**TEXT BLOCK:**
'''

IFR: Thomas, in conceptual terms could you foresee interest at any point in a European covered bond product operating alongside national covered bond regimes? It would give issuers an option of issuing a covered bond as normal – and that can be as cross-border or domestic as they want – or taking the other option of issuing a pan-European covered bond.
Thomas Cohrs, NordLB: That question is ammunition for a long, long discussion. A lot of people in this market tend to be a little dogmatic about this. Coming from a market that has a long history and a very reliable and successful product tends to make you a little bit negligent of other possibilities.
I am fairly open. If everyone uses a unified product, it might increase liquidity but that’s very far-fetched without knowing what it might resemble and bearing in mind all the potential pitfalls around deteriorating quality standards, which we’re very concerned about coming from a market with some of the highest standards,
So even with a lot of imagination it’s hard to foresee that. I also fail to see the benefits of that additional possibility next to all the well-established national frameworks that we have. In this respect, we basically have two options and as Jens has already described, the second options doesn’t look like a very sensible one right now.
Either we all use the same thing, and therefore hope we have a deeper market in all respects, or we had better stick to the ones we know, have been established with sound qualities and a decent degree of market acceptance. I don’t think there is anything in-between at this stage or over the next five to 10 years.
Jörg Huber, LBBW: It’s also a question of who will benefit from something like that. The European Commission thinks harmonisation means products are easier to understand because everything is the same. But I wouldn’t say investors will derive big benefits from it.
Investors are prepared to deal with different kind of products. If they don’t have the expertise to go into all of them, they can focus on one or two while the bigger accounts that have the expertise can play the markets and say: “OK I’m in risk-on mode so I’m going into the lesser-rated or lesser-quality jurisdictions”. If not they can go to the other end of the spectrum.
[In moving to a European covered bond], we will completely take away this opportunity of allowing investors to manage their portfolios in such a way.
Götz Michl, Deutsche Pfandbriefbank: From a risk point of view, diversification is something positive! If we just had one covered bond regime in Europe, and if something went wrong with the system or if we had problems in one bond, the whole market would probably suffer. The question really is whether there is a substantial benefit for a capital market with just one covered bond product.
Frank Will, ECBC: We need competition between legal frameworks. If one framework or one regulator comes up with some good ideas, say, around liquidity buffers, there’s a strong incentive for other jurisdictions to follow. If you have one legal framework, it would be very difficult to get everybody on board supporting changes.
There is a risk that everybody ends up focusing on the lowest common dominator. So I think it is quite important to have this opportunity for national regulation to set incentives for others to follow.
Thomas Cohrs, NordLB: Just so we don’t all sound too negative on the harmonisation project, I would reiterate the potentially positive point around liquidity. This is something that needs to be addressed. We all complain about the lack of liquidity in every single market we work with, on covered bonds and in the market overall.
The most successful capital markets tend to be in the US. They don’t have different legislation for mortgage-backed securities in the individual states, or different capital markets in Florida versus California or New York. To all intents and purposes, the US has the most liquid secondary debt market in the world.
So there could be an argument for trying to increase overall liquidity by having just one product. And you could still have competition by looking at the various underling pools, just as you do right now. You just take away the complexity of having to compare various legal frameworks.

'''

**INFORMATION SUPPLIED:**
'''

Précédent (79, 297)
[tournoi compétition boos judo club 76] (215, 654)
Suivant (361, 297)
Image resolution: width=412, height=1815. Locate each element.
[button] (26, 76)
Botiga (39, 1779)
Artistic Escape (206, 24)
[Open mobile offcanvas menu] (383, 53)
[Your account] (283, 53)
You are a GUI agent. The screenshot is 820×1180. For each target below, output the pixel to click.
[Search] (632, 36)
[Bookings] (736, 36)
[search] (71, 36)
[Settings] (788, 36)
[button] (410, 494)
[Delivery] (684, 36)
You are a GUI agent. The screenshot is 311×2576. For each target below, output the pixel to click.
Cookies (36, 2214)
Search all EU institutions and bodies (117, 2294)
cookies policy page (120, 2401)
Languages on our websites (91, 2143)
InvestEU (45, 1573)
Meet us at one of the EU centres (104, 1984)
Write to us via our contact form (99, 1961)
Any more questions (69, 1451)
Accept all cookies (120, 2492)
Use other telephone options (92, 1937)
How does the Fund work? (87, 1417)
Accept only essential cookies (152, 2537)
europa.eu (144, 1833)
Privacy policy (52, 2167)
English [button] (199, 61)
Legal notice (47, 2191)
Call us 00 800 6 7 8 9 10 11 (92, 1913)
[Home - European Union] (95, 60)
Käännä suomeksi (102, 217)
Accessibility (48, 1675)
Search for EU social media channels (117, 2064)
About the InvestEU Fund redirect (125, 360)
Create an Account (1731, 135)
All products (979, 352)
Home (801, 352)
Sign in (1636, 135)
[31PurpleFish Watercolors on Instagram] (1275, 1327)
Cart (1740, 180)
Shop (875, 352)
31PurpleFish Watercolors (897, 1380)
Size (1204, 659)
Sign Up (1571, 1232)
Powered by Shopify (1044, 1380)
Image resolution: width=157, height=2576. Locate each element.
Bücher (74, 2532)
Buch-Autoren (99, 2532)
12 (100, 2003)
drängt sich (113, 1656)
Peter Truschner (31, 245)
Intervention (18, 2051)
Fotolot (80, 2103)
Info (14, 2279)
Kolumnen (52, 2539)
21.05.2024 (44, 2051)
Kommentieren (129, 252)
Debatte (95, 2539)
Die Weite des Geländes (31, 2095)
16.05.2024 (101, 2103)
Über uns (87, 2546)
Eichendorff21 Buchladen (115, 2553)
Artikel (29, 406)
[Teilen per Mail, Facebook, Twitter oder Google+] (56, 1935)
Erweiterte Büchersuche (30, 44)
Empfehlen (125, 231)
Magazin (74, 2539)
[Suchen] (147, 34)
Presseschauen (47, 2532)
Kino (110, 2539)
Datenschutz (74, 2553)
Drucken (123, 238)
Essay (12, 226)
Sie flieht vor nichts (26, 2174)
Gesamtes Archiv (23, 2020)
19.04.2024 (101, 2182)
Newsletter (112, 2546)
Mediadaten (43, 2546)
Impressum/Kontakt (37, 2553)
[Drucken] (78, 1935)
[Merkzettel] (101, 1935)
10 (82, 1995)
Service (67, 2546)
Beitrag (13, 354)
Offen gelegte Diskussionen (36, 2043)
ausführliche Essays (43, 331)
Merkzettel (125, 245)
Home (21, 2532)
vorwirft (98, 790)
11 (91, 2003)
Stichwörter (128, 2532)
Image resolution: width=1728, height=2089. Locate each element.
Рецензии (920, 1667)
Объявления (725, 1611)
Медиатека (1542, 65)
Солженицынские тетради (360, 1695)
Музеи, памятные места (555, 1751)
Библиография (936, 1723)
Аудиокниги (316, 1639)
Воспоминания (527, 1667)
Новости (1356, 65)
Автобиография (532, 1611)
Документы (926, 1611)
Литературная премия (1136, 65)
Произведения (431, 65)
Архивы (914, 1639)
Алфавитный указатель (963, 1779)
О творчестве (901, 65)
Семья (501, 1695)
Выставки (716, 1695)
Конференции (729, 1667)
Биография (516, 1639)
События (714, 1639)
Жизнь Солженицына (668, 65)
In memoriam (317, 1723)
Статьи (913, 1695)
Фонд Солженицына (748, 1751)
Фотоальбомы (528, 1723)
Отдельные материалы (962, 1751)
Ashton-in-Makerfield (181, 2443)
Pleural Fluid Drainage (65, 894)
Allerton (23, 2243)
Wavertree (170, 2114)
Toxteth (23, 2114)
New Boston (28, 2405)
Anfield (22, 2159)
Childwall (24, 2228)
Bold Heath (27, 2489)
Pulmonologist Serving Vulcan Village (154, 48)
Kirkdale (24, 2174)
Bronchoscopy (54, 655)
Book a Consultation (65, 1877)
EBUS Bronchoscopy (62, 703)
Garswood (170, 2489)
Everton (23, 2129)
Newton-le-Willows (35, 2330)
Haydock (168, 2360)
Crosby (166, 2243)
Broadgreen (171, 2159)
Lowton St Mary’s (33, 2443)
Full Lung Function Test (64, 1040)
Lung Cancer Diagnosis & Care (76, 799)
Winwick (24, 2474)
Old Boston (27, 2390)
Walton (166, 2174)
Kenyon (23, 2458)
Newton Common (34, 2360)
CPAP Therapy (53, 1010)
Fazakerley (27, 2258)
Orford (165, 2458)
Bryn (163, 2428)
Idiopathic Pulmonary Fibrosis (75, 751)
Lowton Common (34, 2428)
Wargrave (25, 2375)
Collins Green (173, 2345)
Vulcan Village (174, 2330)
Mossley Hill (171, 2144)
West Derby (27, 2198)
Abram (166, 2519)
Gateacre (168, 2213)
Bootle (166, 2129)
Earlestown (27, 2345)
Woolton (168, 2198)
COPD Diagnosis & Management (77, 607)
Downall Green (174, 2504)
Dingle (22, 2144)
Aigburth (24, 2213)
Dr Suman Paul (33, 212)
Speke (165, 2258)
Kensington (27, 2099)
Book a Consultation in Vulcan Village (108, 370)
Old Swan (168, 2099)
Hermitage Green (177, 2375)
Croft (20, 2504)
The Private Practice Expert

'''

**WHAT TO WORK ON:**
(a) Reproduce the passage of the covered bond discussion starting with "IFR: Thomas, in" and going on through "of other possibilities.".
(b) Carry on the covered bond discussion from the point where its last sentence ends.
The listing stands apart from the covered bond discussion and is separate material.

**ANSWERS FOR THE EXERCISE:**
(a)
IFR: Thomas, in conceptual terms could you foresee interest at any point in a European covered bond product operating alongside national covered bond regimes? It would give issuers an option of issuing a covered bond as normal – and that can be as cross-border or domestic as they want – or taking the other option of issuing a pan-European covered bond.
Thomas Cohrs, NordLB: That question is ammunition for a long, long discussion. A lot of people in this market tend to be a little dogmatic about this. Coming from a market that has a long history and a very reliable and successful product tends to make you a little bit negligent of other possibilities.

(b)
I do think there is potential benefit in that. However, as long as we do not have a unified or harmonised legal background across all these jurisdictions in the European Union, it is a completely moot point. We are starting to work on something that is a very fine detail in a much larger picture where we haven’t done our homework yet. So as far as I am concerned, it’s a completely wrong angle to begin with.
Sabrina Miehs, Helaba: I would also like to be a little bit more positive. I obviously agree that we don’t want to dilute well-functioning covered bond frameworks, such as Pfandbriefe, which for our investor base is the product they benchmark everything else against. But on the other hand we have seen some instability because property is not properly revalued in Spain or because assets in a cover pool are not liquid.
If you think of the structural elements of covered bond frameworks that are not nationally determined, such as liquidity reserves, or which stress test you have to run – which reside on a structural level – we could get some improvements in some legislation which would make it easier for investors to understand those frameworks because they are coming from a minimum level which is the same, so elements such as a single authority looking after the cover pool monitor rules; items that do not disturb the national laws.
Every nation has its own history and there are so many inter-linkages that I don’t think there can be harmonisation. But in terms of the structural side around interest-rate, currency and liquidity risk, you could recommend some enhancements or we could move to a directive where we could improve the European frameworks on average. That is something the investors I talk to daily would welcome.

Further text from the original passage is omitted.